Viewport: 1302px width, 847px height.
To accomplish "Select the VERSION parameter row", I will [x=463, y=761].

● ● ● ●

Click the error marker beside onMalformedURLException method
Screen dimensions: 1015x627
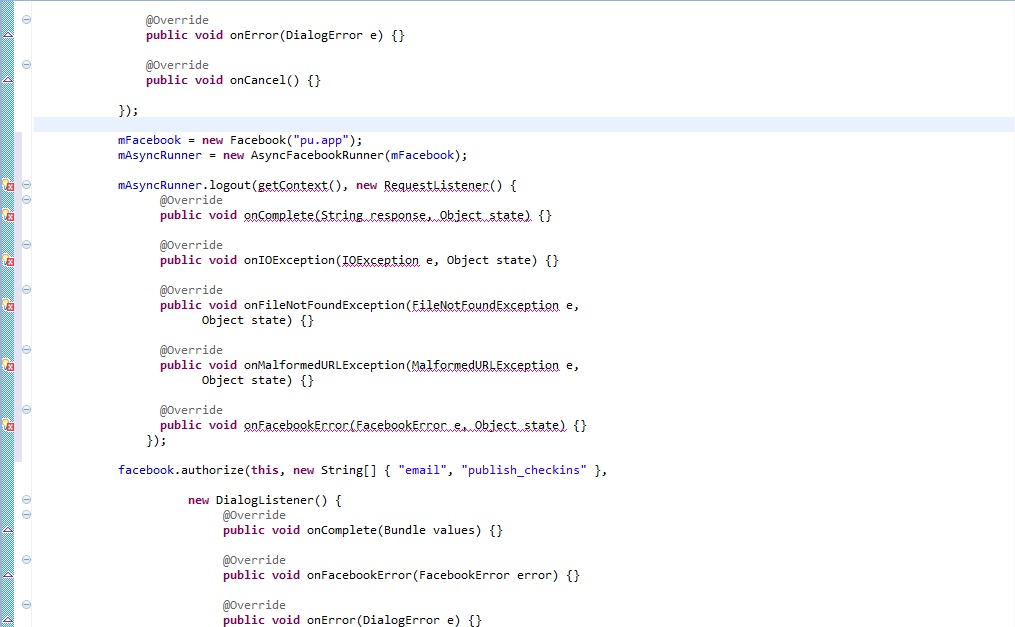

● ● ● ●

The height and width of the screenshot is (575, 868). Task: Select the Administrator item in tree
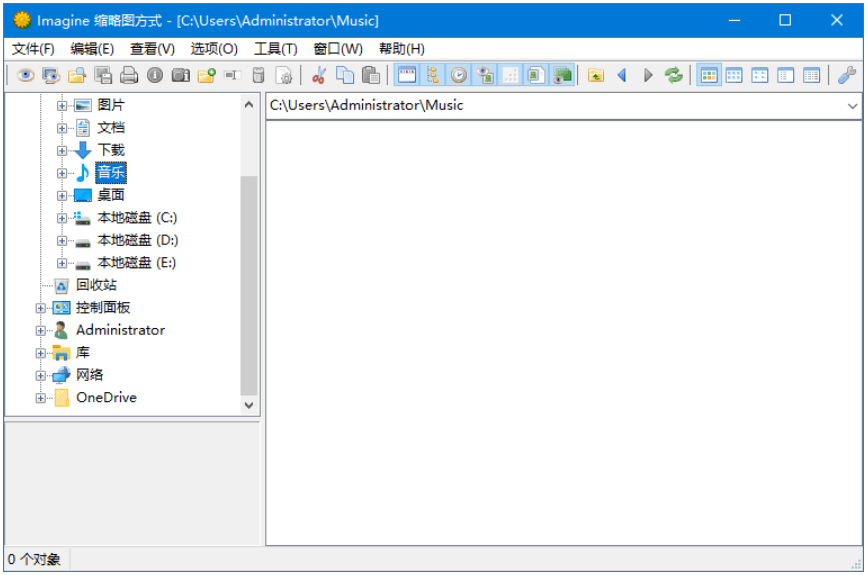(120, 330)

● ● ● ●

* What is expected: Beginning at the line above with "Click the error" and finishing at the line with "Screen dimensions: 1015x627", return each line exactly and return nothing else.

* Response to the task:
Click the error marker beside onMalformedURLException method
Screen dimensions: 1015x627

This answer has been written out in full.